Votation annulée: Rémy Pagani amendé par le Conseil d'Etat genevois
Actualisé

Votation annuléeRémy Pagani amendé par le Conseil d'Etat genevois

Le maire de Genève écope de 5000 fr. d'amende pour l'annulation de la votation du 24 septembre. Il était accusé d'avoir établi une brochure de vote partisane.

par
jcu
Rémy Pagani avait présenté ses excuses devant le Conseil municipal.

Rémy Pagani avait présenté ses excuses devant le Conseil municipal.

Keystone

L'Exécutif a sanctionné le maire de la Ville de Genève à la suite de l'annulation de la votation du 24 septembre dernier. Rémy Pagani écope d'une amende de 5000 francs pour violation de ses devoirs de fonction par négligence ou imprudence grave. «C'est l'ordonnancement de la brochure qui est constitutif d'une négligence grave», a précisé François Longchamp, président du Conseil d'Etat. Le livret débutait par une introduction signée par le comité référendaire, ce qui a pu influencer les électeurs.

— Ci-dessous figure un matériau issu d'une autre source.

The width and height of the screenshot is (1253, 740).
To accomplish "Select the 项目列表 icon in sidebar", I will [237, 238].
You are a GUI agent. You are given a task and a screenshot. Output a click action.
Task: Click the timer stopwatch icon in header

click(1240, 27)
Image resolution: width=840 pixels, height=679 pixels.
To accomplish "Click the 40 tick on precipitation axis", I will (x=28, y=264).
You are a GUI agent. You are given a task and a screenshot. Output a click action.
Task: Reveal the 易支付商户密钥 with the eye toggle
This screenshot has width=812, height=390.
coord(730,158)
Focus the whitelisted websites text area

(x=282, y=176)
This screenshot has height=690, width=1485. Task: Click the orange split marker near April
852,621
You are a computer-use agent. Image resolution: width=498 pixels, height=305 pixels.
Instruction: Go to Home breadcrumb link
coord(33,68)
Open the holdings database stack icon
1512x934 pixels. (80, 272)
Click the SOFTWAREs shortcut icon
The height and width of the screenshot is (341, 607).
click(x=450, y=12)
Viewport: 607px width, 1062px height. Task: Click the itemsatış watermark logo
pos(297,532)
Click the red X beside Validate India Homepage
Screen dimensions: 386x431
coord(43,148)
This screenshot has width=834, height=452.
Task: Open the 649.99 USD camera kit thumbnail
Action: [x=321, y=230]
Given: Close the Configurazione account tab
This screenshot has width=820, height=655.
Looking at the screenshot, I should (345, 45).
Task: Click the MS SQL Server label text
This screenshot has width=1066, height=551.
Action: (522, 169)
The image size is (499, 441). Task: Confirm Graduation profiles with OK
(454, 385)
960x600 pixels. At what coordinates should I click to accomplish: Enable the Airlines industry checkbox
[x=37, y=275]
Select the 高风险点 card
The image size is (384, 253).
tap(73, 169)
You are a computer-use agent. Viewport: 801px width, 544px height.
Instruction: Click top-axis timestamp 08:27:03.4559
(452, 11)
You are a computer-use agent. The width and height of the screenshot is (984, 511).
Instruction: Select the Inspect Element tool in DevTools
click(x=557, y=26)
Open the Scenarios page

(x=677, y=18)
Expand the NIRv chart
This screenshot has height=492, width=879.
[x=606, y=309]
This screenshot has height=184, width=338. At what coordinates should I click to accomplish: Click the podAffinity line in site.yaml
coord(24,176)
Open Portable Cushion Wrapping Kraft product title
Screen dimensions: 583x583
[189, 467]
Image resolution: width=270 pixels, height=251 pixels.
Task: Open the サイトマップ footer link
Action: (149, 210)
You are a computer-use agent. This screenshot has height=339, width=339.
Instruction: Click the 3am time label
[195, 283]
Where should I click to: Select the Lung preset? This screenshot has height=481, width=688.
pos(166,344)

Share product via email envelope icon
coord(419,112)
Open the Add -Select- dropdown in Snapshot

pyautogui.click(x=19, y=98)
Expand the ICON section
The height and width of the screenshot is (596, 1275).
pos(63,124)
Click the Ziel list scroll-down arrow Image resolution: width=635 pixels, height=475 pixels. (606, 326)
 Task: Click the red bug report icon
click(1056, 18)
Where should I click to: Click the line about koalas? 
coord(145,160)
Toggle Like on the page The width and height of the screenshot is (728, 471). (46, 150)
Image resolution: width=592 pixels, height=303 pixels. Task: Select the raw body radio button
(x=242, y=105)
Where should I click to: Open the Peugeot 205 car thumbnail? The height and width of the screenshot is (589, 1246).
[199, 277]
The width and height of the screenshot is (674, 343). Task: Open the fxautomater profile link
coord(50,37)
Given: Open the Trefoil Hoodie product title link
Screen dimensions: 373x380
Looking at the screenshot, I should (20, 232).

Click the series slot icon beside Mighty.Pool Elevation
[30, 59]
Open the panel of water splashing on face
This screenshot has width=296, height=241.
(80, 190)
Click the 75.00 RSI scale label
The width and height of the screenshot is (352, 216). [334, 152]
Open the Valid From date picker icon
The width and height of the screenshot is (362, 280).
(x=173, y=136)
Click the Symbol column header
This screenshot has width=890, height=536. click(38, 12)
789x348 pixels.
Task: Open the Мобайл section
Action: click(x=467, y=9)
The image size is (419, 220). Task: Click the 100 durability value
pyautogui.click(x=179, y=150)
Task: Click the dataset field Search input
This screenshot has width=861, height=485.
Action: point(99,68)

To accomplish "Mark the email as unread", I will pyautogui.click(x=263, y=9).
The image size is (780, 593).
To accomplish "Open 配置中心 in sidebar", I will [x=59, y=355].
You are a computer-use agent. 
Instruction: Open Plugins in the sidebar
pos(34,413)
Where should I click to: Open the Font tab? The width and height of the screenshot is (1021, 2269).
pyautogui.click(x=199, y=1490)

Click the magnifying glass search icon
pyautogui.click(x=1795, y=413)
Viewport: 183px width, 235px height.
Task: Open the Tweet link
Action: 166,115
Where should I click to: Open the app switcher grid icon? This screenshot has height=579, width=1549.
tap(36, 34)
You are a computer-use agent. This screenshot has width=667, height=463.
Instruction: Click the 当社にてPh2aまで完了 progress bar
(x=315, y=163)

La brochure de vote portait sur quatre référendums communaux visant des coupes budgétaires. Le Conseil d'Etat dit «considérer comme grave le comportement consistant à prendre le risque, par imprévoyance, de voir la votation annulée».

Le maire n'a pas menti

Le Gouvernement genevois, qui est l'autorité de surveillance des communes, relève que l'instruction de la procédure «a laissé apparaître de nombreuses lacunes dans le cadre du processus d'établissement de la brochure électorale». L'Exécutif s'étonne par ailleurs que la Ville n'ait formulé aucune procédure spécifique à la rédaction et à la validation des brochures de vote. «Monsieur Pagani a pris le volant de la voiture, mais sur une route sans signalisation», a imagé le président du Conseil d'Etat.

Ce dernier insiste aussi sur le fait que Rémy Pagani n'a pas menti ni dissimulé des textes à ses collègues du Conseil administratif. En ce sens, «M. Pagani a reconnu avoir fait une erreur d'appréciation et s'en est excusé», indique-t-il.

Décision acceptée

Le maire a annoncé ne pas recourir contre sa sanction, «même si j'estime n'être pas seul responsable». Il ajoute en effet que le Service des votations et élections «a été aux abonnés absents pendant le mois de juillet et n'a pas répondu aux demandes de conseils de l'administration communale».